I have some dreams in the past few nights. People dead every time and I donot know why. Maybe the new room need some time to suit. And maybe I should replace the bed to reduce the night dream. 

Back to the topic. I tried this topic before but now, I can hardly tell what to do to figure it out. And deepseek says hash need to be used. The basic usage of hash should be learned angain.

The basic form of hash table is {键: 值}, which is {Key: Value}. key is kind of identify. The type of key in the hash tabe is required to be same. The value of the hash table is not.

contacts = 
{
    "老王": "13800138000",
    "急救": "120",                # 键是字符串，值是字符串
    "火警": 119,                  # 键是字符串，值是数字（注意：119没有引号，是数字）
    "苹果": 5.8,                  # 水果价格（浮点数）
    "courses": ["数学", "英语"]   # 列表
}

I am gonna tell you some stories. No big deal, just some stories. The protagonist is Scarlett.

1. Scarlett is learning chinese

Scarelett wanna learn some chinese so that she chases me in chinese. And, of course, I will make her a dictionary.

word_dict = 
{
    "I"        : "我",
    "love"     : "爱",
    "elseWhere": "在别处"
}

print(word_dict["elseWhere"])  # 输出: "在别处"

2. Statistic

When Scarlett cannot get in touch with me, she will be troubled in doubt: he loves me, he loves me not...

votes = ["他想我", "他想我", "他不想我", "他想我", "他不想我", "他想我"]
vote_count = {}

for name in votes:
    if name in vote_count:
        vote_count[name] += 1
    else:
        vote_count[name] = 1

print(vote_count)  # 输出: {'他想我': 3, '他不想我': 2}

3. Scarlett got my number

And with no doubt, Scarlett got my number.

phone_book = 
{
    "小红"  : "13800138000",
    "小明"  : "13900139000",
    "在别处": "5201314"  
}

print(phone_book["在别处"])  # 输出: "5201314"

4. Scarlett and me go to the museum

Today is the museum day. And actuaklly I do like museums. The security will check the ids.

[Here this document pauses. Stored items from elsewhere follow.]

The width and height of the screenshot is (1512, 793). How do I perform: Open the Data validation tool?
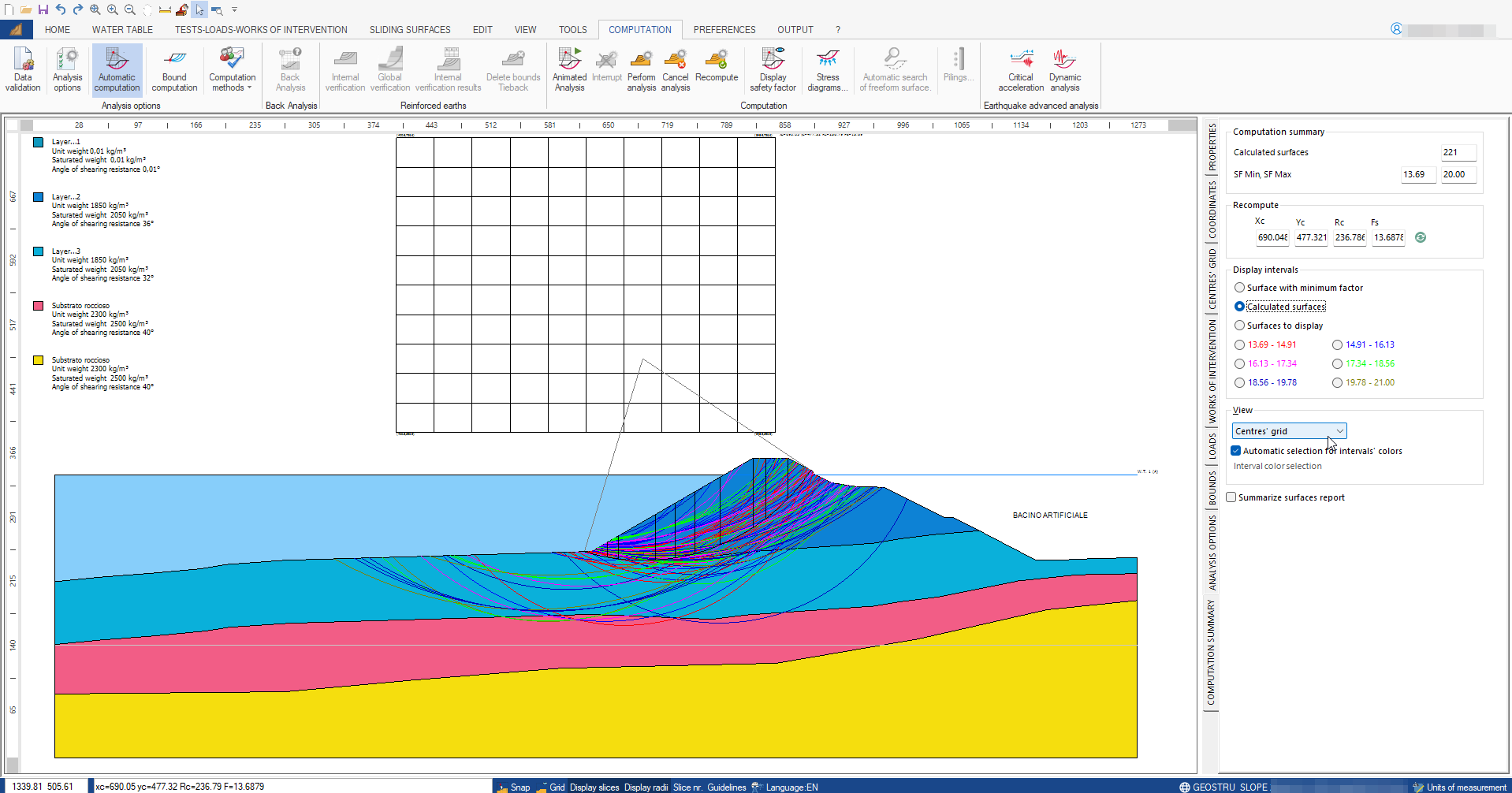23,69
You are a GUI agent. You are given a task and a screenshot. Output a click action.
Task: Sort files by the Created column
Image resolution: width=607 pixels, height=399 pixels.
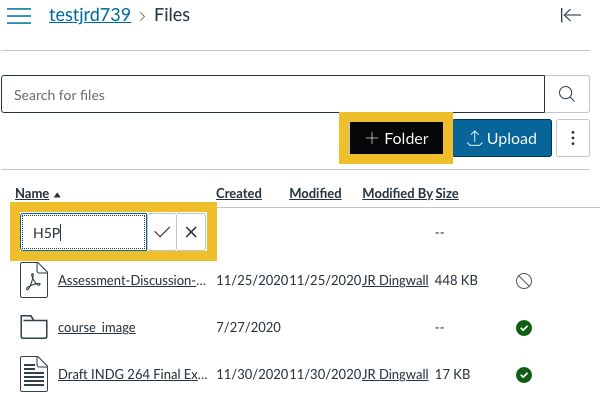pyautogui.click(x=239, y=193)
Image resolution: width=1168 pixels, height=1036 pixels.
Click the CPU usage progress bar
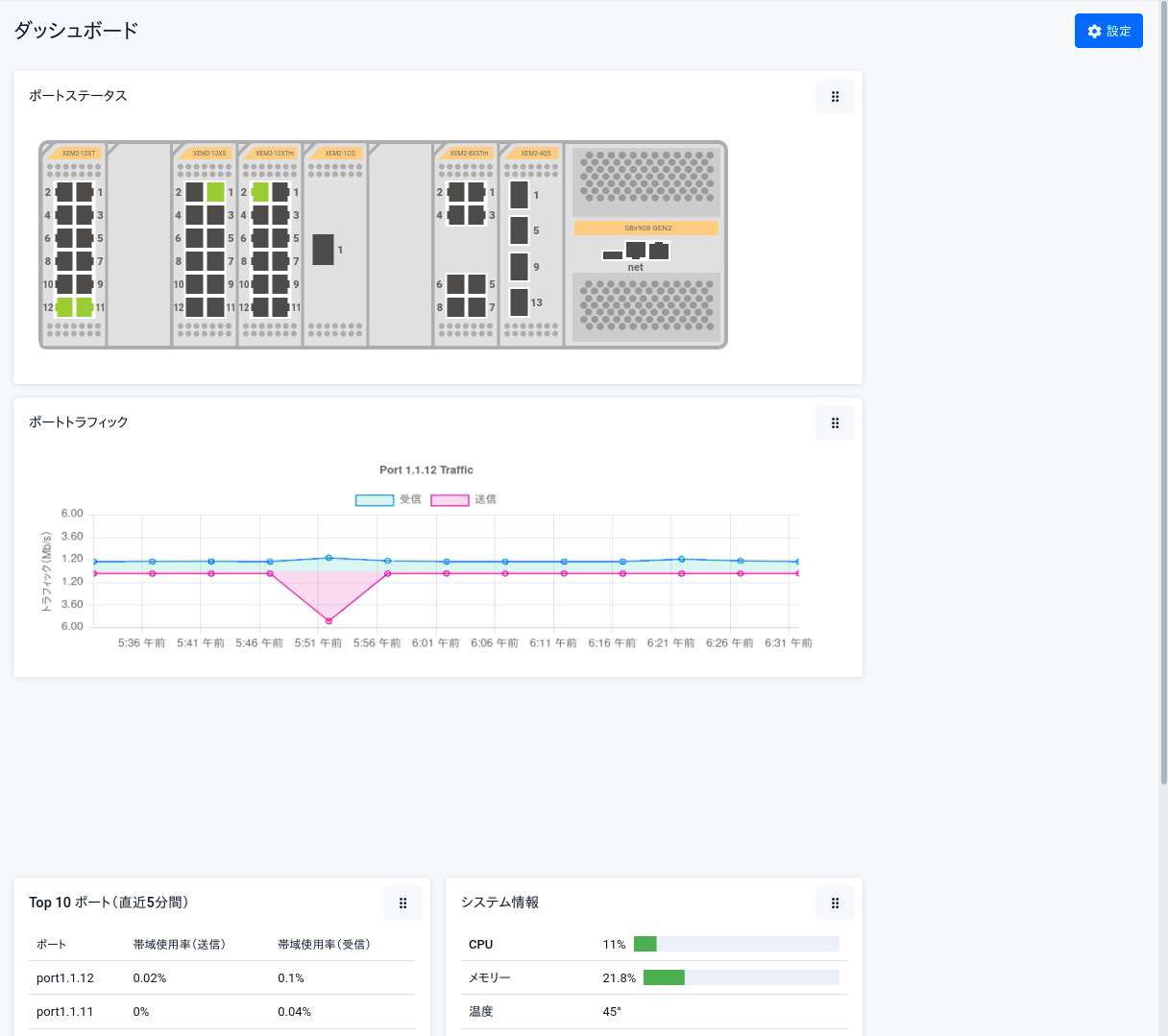(x=736, y=944)
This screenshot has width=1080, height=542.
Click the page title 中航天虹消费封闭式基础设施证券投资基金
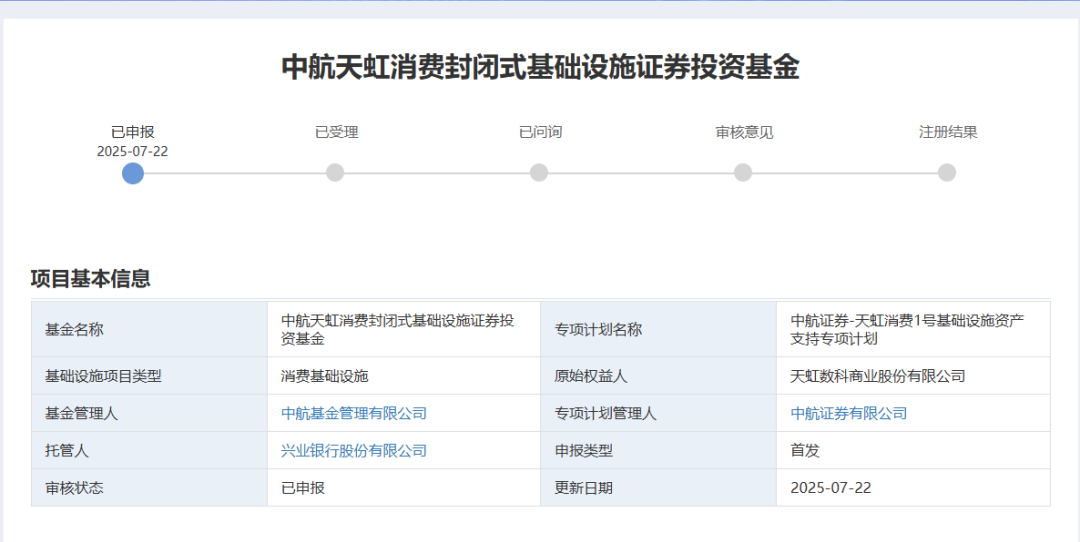540,67
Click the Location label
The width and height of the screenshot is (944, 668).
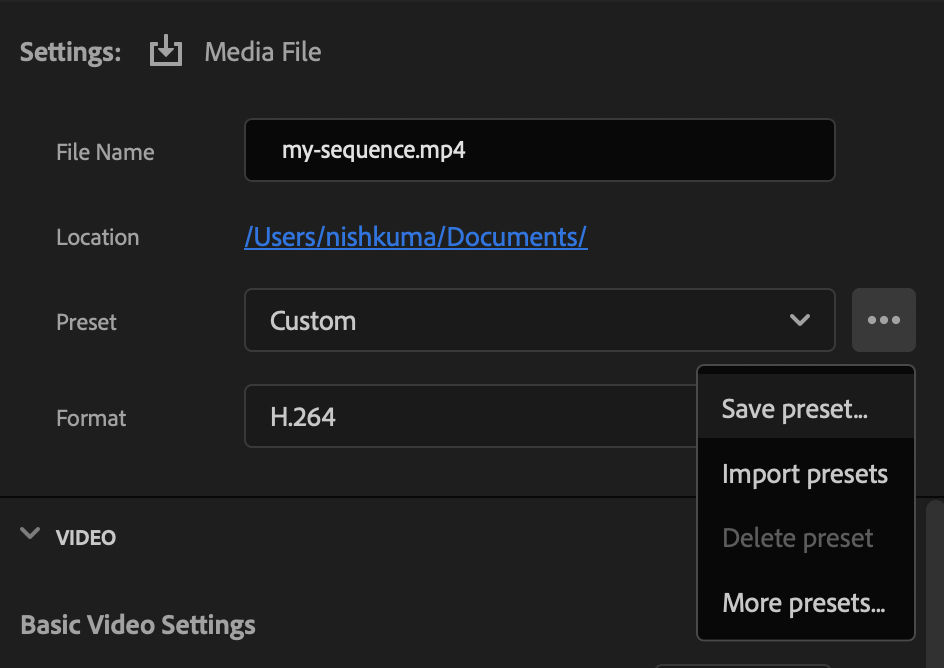[97, 237]
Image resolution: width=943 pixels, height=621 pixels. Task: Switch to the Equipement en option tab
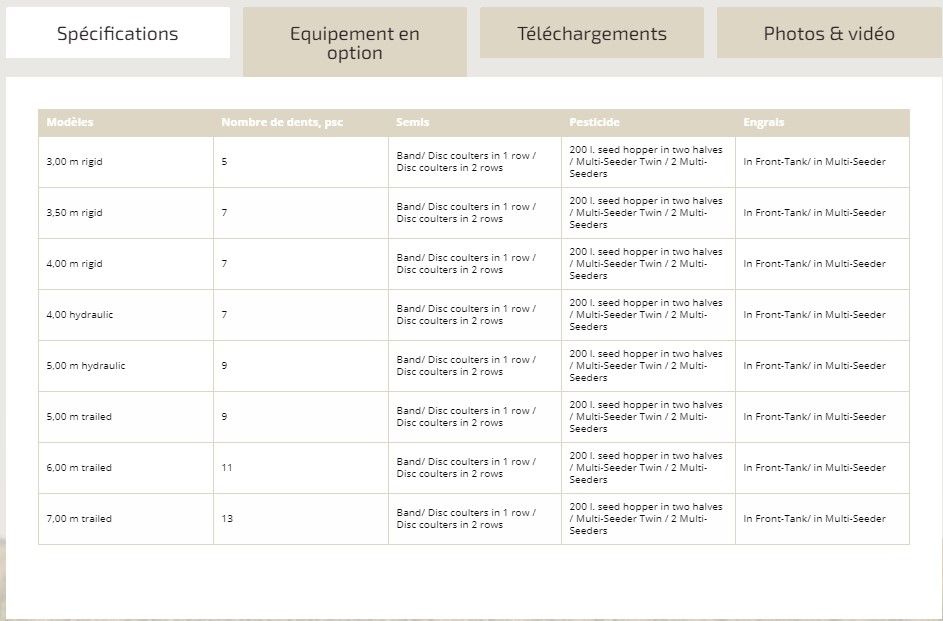click(x=354, y=42)
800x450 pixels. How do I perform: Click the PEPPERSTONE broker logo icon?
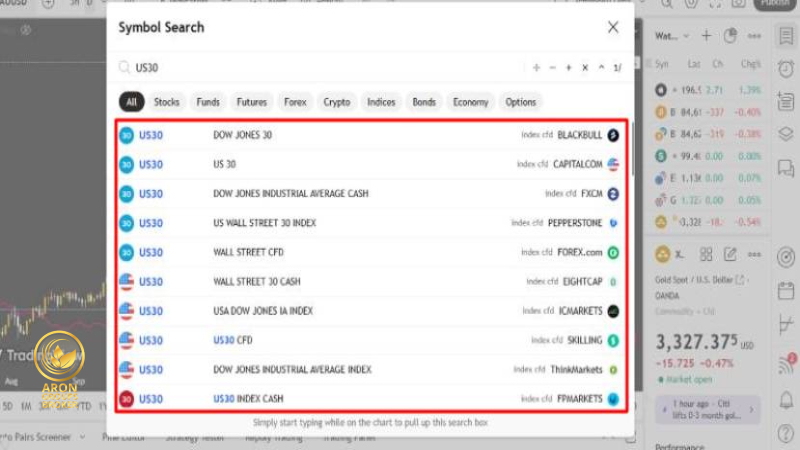pos(613,223)
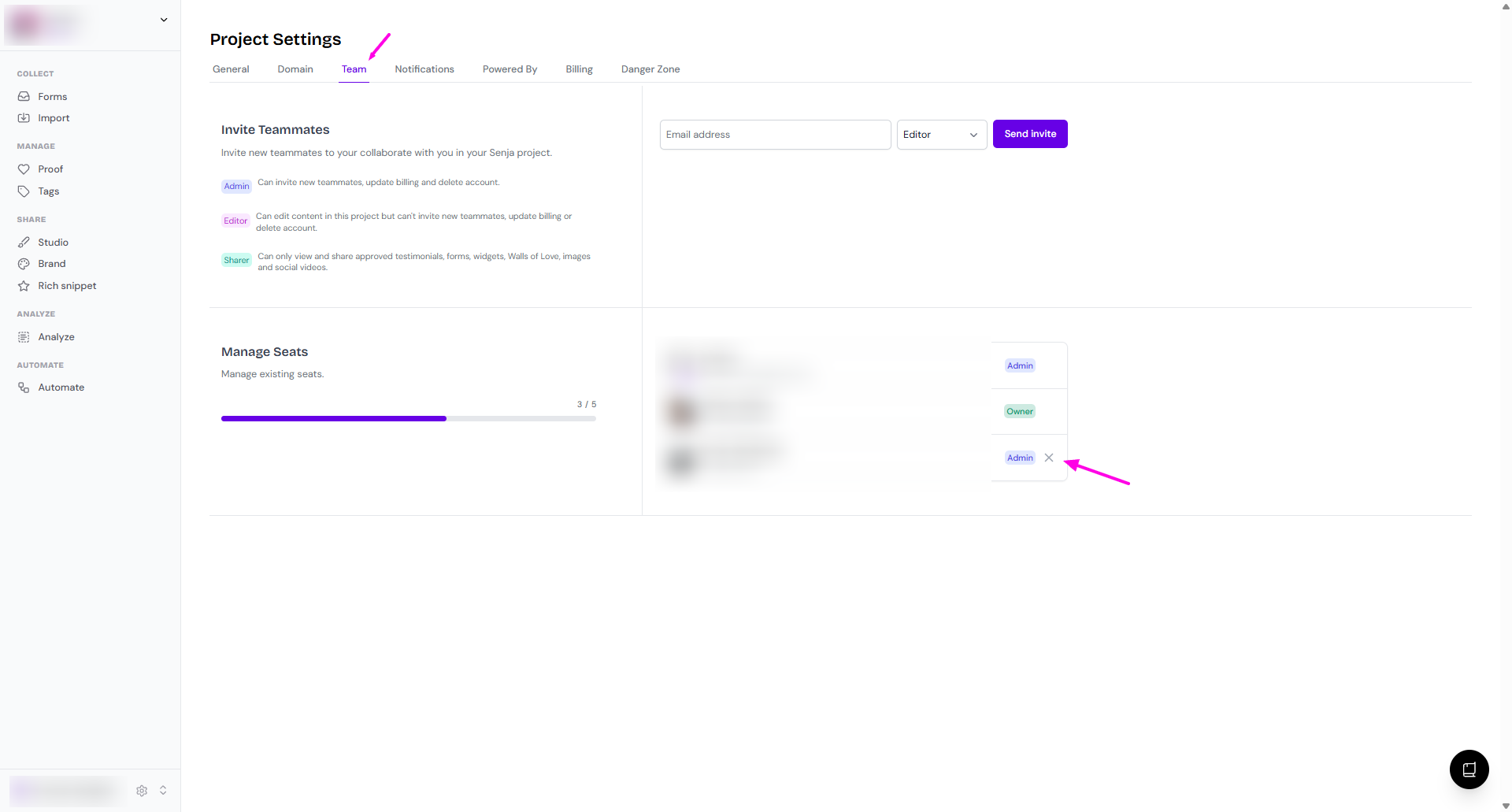Image resolution: width=1512 pixels, height=812 pixels.
Task: Open the chat widget in bottom corner
Action: pos(1469,769)
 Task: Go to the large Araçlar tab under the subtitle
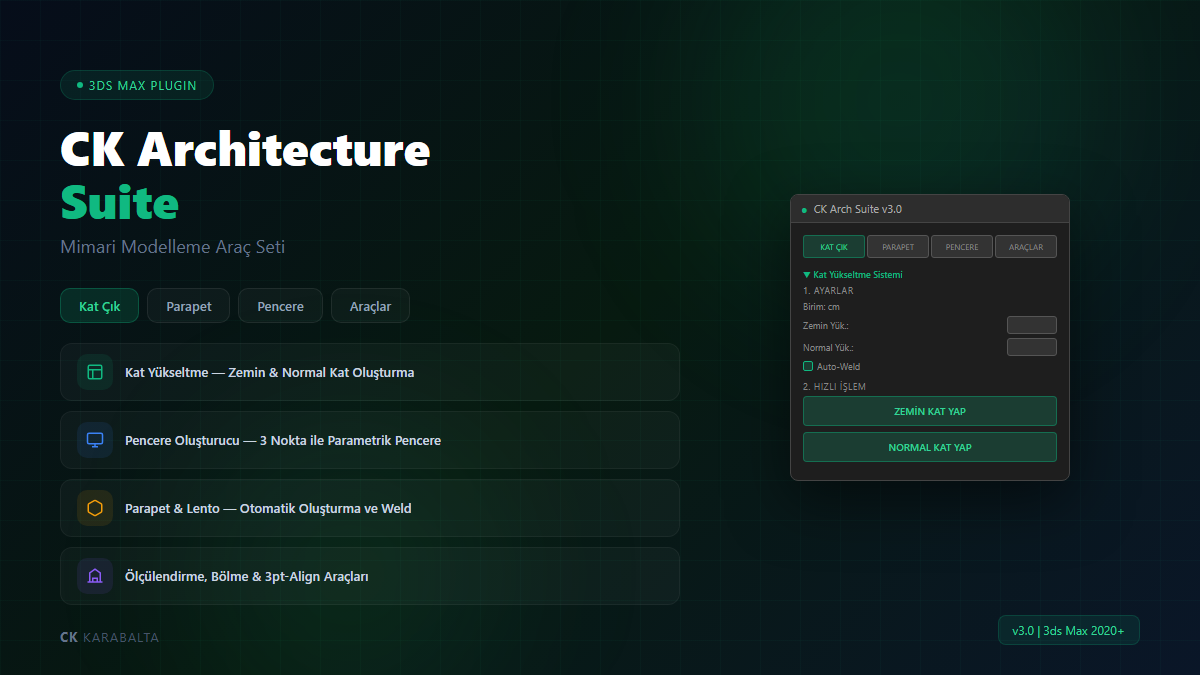[370, 306]
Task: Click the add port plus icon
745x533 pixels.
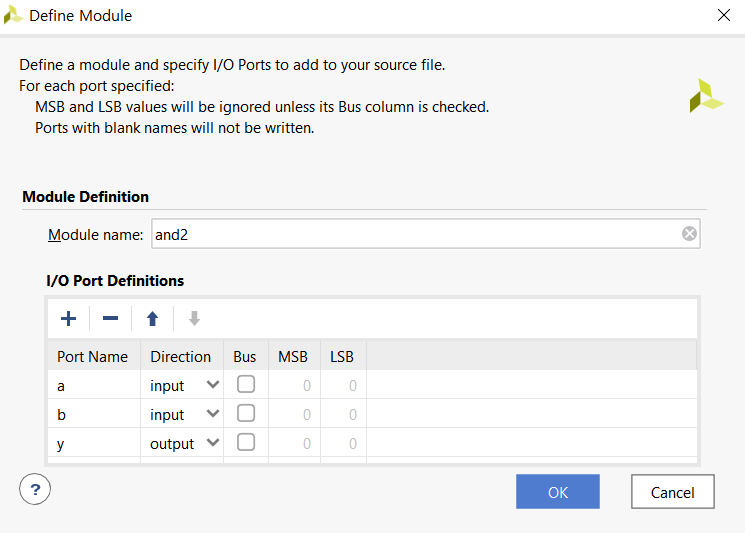Action: click(x=68, y=319)
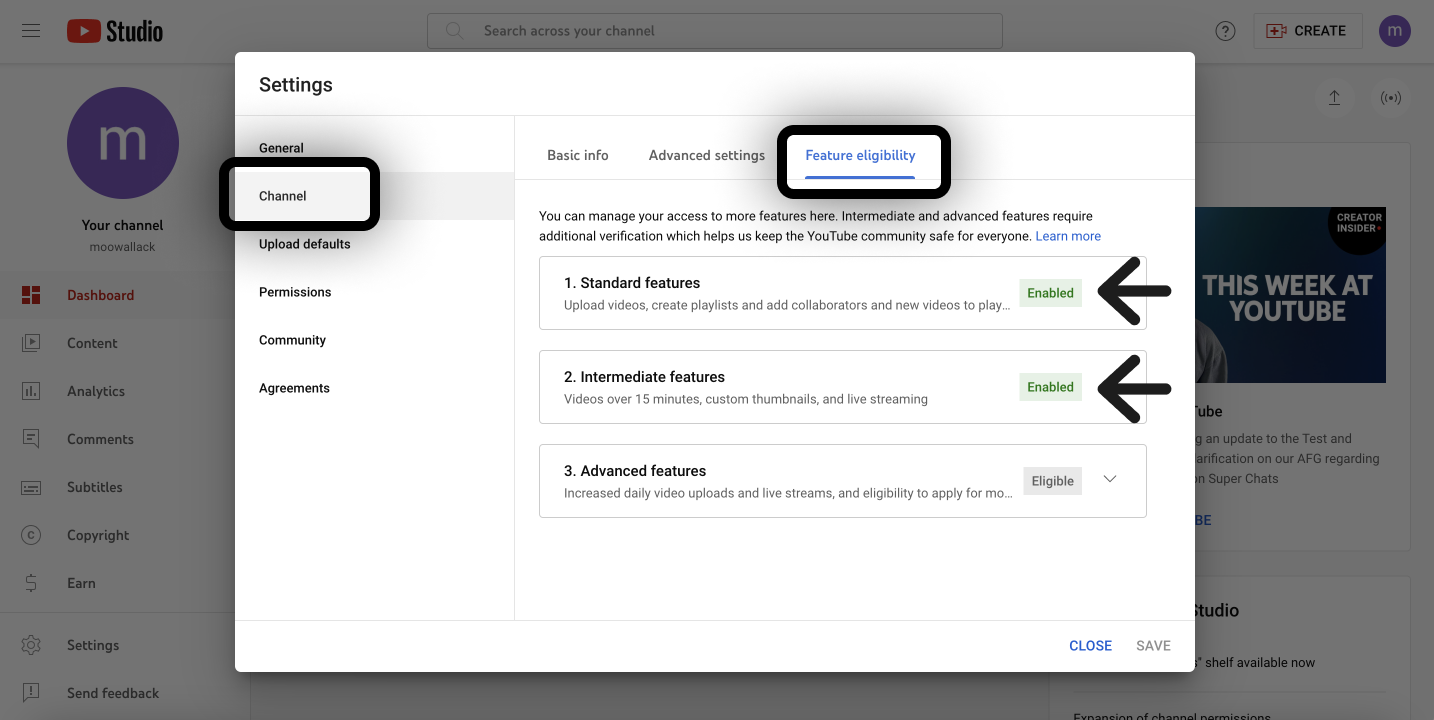Open Analytics from the left sidebar
The height and width of the screenshot is (720, 1434).
[x=95, y=391]
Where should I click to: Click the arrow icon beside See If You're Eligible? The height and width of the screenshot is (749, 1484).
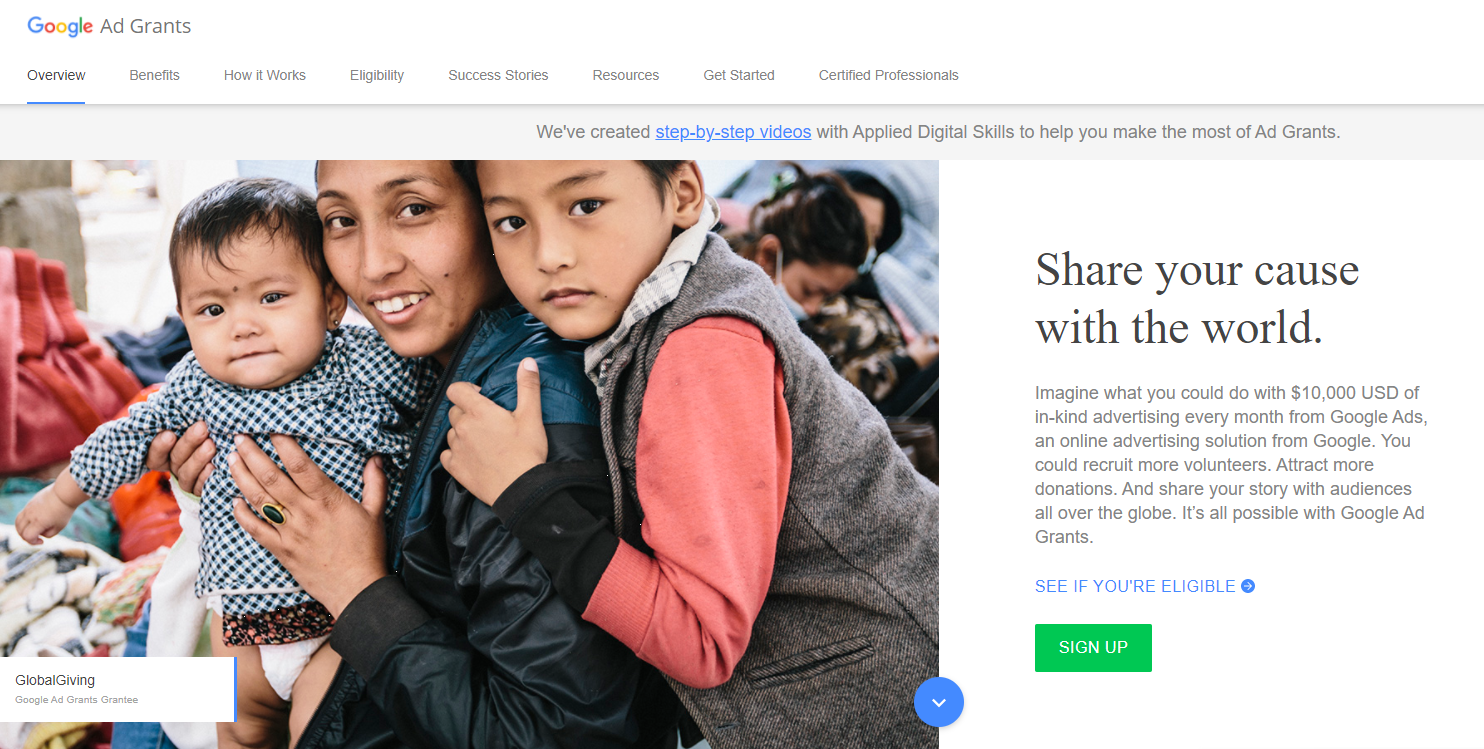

registered_ids = set()  # 集合就是只有键的哈希表
ids = [101, 102, 138, 138]  # ID列表

for id in ids:
    if id in registered_ids:
        print(f"学号 {id} 重复了！")
    else:
        registered_ids.add(id)

print(registered_ids)  

# 输出：
学号 138 重复了！
{101, 102, 138}

5. Group data

Scarlett and me save some money in the bank. And we are going to travel. We manage our deposit accounts. Some for travellig, some for education.

scores = [("旅行", 90000), ("买房", 8500), ("买车", 9200), ("情趣用品", 7000)]

score_groups = {}  # 空字典

for name, score in scores:
    if score >= 90:
        group = "优秀"
    elif score >= 80:
        group = "良好"
    else:
        group = "及格"
    
    # 关键点：需要检查键是否已存在
    if group in score_groups:
        score_groups[group].append(name)  # 如果键存在，直接追加
    else:
        score_groups[group] = [name]      # 如果键不存在，先初始化列表

print(score_groups)

输出：


{
    '优秀': ['旅行', '买车'],
    '良好': ['买房'],
    '及格': ['情趣用品']
}

 That is the basic usage of hash table.

Back to the topic, the first thing  is to creat a hash tabkle.\

class Solution(object):
    def groupAnagrams(self, strs):
        """
        :type strs: List[str]
        :rtype: List[List[str]]
        """
        # 创建一个空的哈希表，用来分类
        groups = {}

        

then sort the word next.

class Solution(object):
    def groupAnagrams(self, strs):
        """
        :type strs: List[str]
        :rtype: List[List[str]]
        """
        # 创建一个空的哈希表，用来分类
        groups = {}

        sorted_letters = sorted(word)            # 字母排序，例如 "tea" -> ['a', 'e', 't']
        key            = ''.join(sorted_letters) # 合并的字符串作为键，"aet"

Then groups.

class Solution(object):
    def groupAnagrams(self, strs):
        """
        :type strs: List[str]
        :rtype: List[List[str]]
        """
        # 创建一个空的哈希表，用来分类
        groups = {}

        for word in strs:
            sorted_letters = sorted(word)            # 字母排序，例如 "tea" -> ['a', 'e', 't']
            key            = ''.join(sorted_letters) # 合并的字符串作为键，"aet"

            if key in groups:
                groups[key].append(word) # 在键对应的后面，即值上加上排序前的单词
            else:
                groups[key] = [word] # 如果排序后的单词在列表里没存在过，那么就加入他作为键

        return list(groups.values())